The Saturday Debrief: Volume 1
March 14, 2026 · 2 min read · field-notessaturday-debrief
March 14, 2026
This week I turned 53, drove to Halifax, and had my worldview confirmed three times.
First, the numbers. A LinkedIn post about my 53rd birthday and the Applied Ergonomics Conference hit 2,272 impressions in a few hours. Senior leaders at large organizations were reading it. One click went straight to this newsletter. Small number. Right people.
That tells me something.
What I’ve been reading
A former colleague, Blake McGowan CPE, wrote what may be the most honest assessment of the ergonomics profession I’ve read in years. Twenty-five years of wins. Twenty-five years of missed opportunity. His core argument: ergonomics proved its value but never elevated its position. While cybersecurity became a board-level concern, ergonomics stayed buried in EHS and HR.

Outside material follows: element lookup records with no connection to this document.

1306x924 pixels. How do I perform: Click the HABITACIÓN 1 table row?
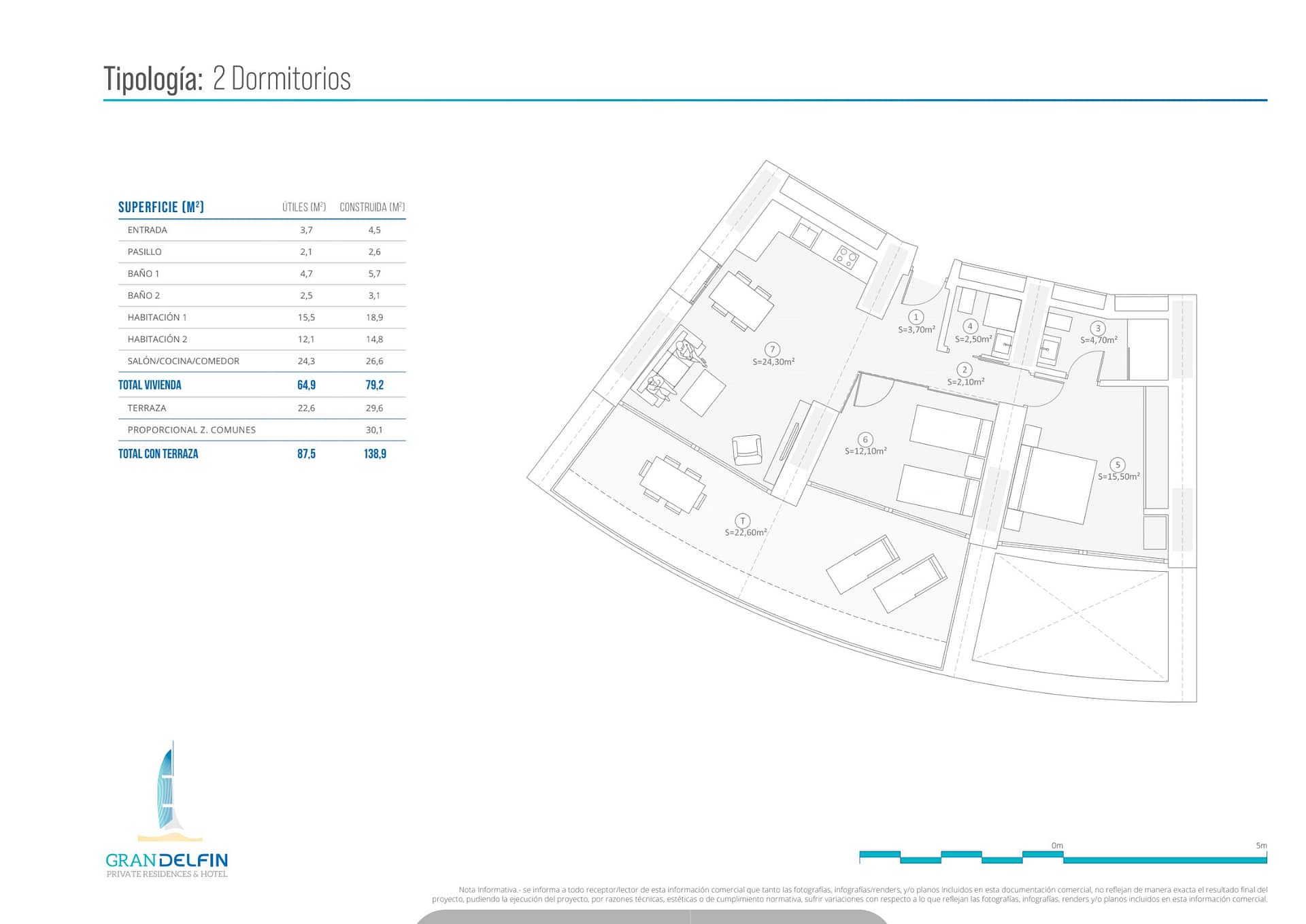157,317
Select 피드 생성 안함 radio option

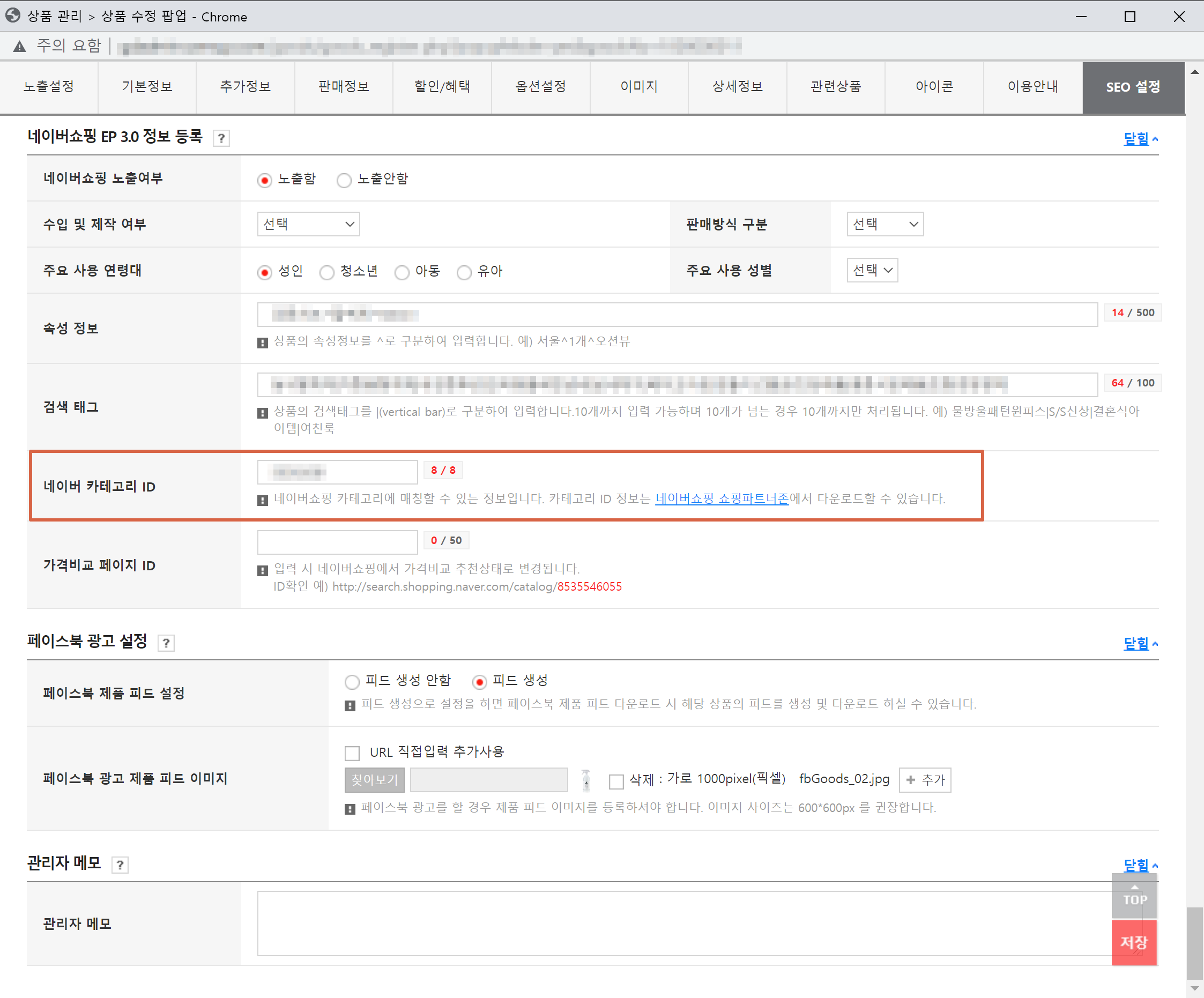coord(352,682)
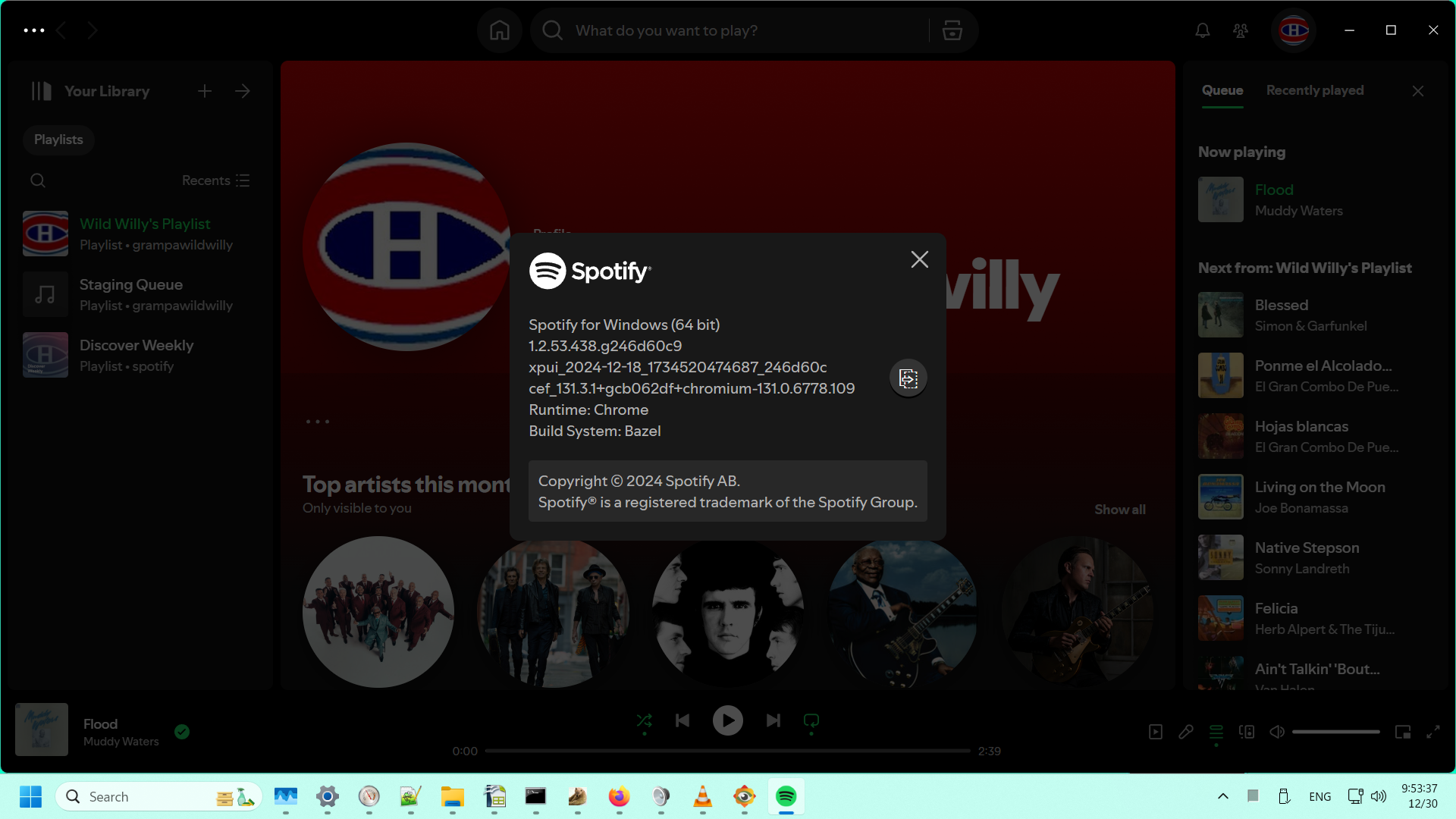Open the Now Playing View icon
The image size is (1456, 819).
1155,732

He’s right. And it stings a little.
The profession won the argument. Then forgot to tell anyone.
That gap, between what the science proves and what the C-suite acts on, is exactly why this newsletter exists. Someone has to translate this stuff into language that moves budgets and changes decisions. That’s the work.

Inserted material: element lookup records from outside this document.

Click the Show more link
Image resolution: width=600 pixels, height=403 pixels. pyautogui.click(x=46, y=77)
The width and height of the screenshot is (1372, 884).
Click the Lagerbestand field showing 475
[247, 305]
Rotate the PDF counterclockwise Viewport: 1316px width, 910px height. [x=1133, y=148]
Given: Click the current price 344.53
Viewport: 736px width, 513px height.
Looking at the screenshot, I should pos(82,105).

What I’ve been listening to
Four hours to Halifax with StoryBrand 2.0 in my ears. Donald Miller’s core argument hasn’t changed since the first edition: the hero’s journey is still the most powerful communication framework humans have ever built. Your customer is the hero. You are the guide.
What hit me this time: most ergonomics professionals, myself included at times, have been positioning themselves as the hero. The expert who arrives with the answers. Miller would say that’s exactly backwards. The worker is the hero. The organization is the hero. We are the guide.

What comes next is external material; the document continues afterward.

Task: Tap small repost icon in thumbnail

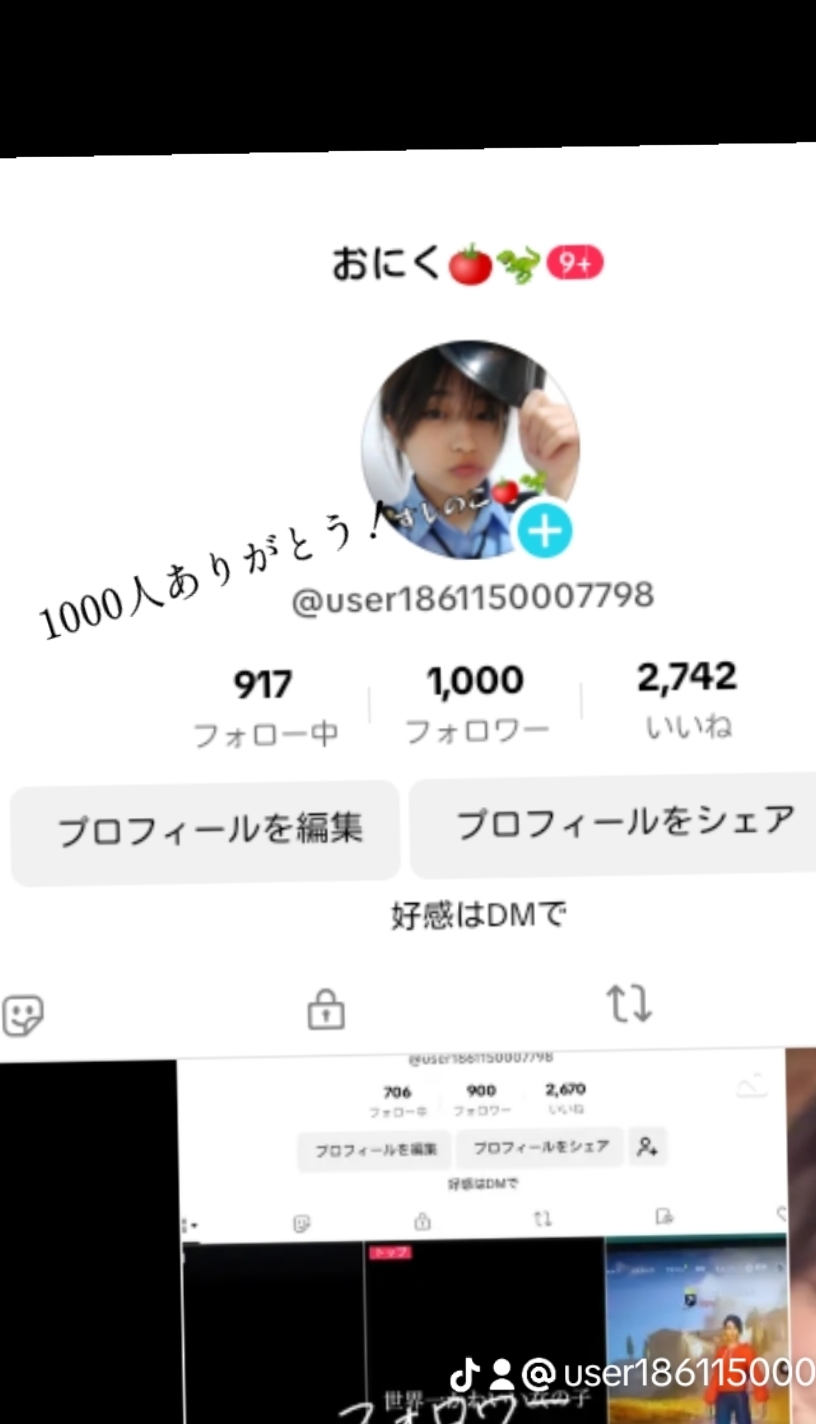Action: (542, 1219)
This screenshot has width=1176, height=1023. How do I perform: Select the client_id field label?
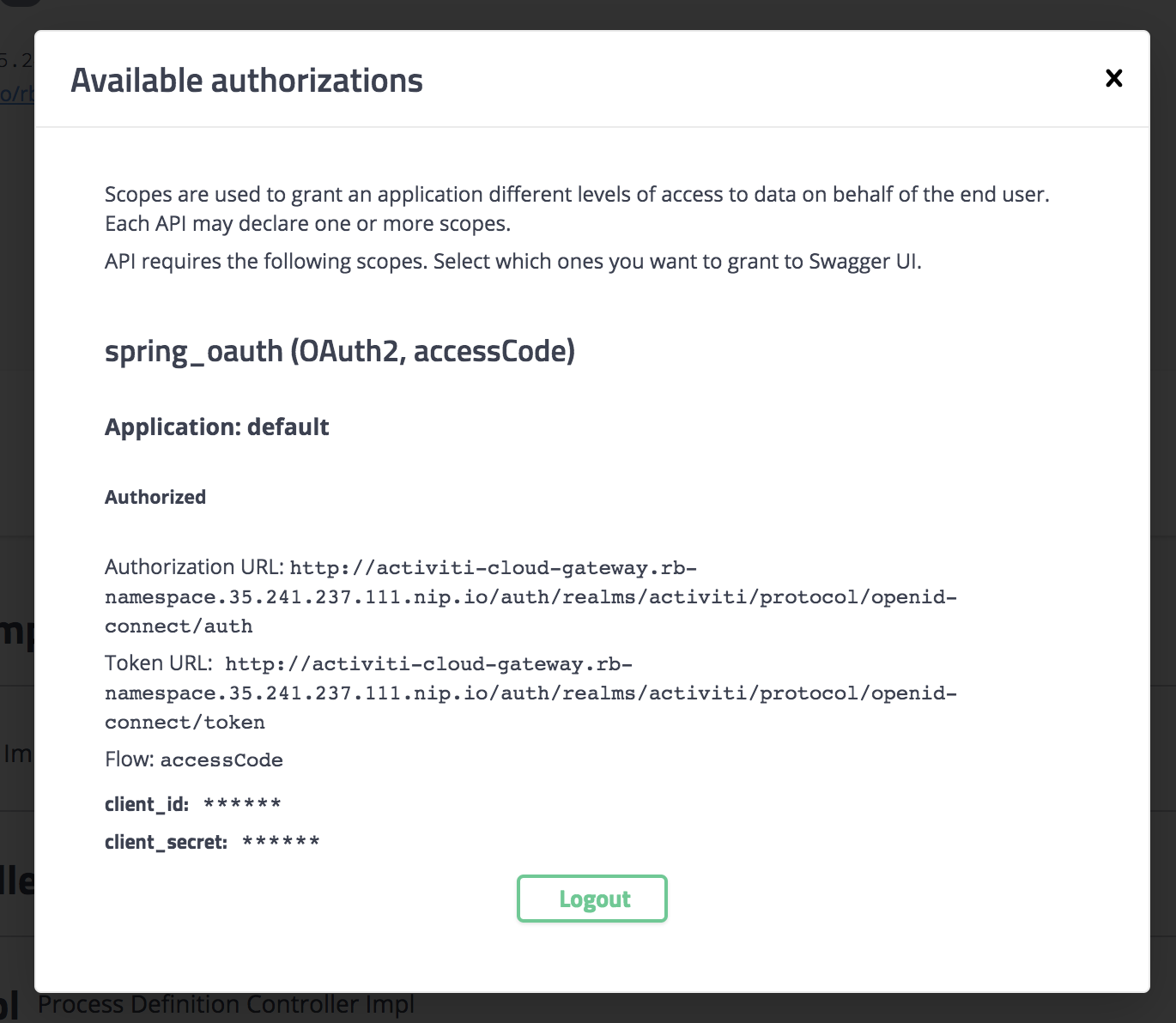pos(146,804)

That reframe changes everything about how I write, how I consult, and how I talk about this work.
What I’ve been thinking about
A conversation with a colleague this week about wearable technology in the workplace. The platform is impressive. The problem it’s trying to solve is real. Workers wear a device. It collects movement data in real time. The dashboard lights up with numbers.
And then the employer looks at it and says: now what?
That’s the wall. Every time. Better and better tools generating richer and richer data, with thinner and thinner expertise available to make sense of what it’s actually telling you. The interpretation layer is missing and nobody wants to talk about that part.
This is the pattern I keep seeing across the industry right now. Technology is moving faster than the human capacity to act on what it produces.
AI makes smart people more powerful. It doesn’t replace the judgment that comes from thirty years on the floor. And until organizations close that gap, between data collection and meaningful action, the technology is just expensive wallpaper.
One thing worth your time
Blake McGowan’s full LinkedIn post, Ergonomics at a Crossroads: 25 Years of Progress, 25 Years of Missed Opportunity. Read it slowly. Then ask yourself what your organization has done with the last 25 years of evidence.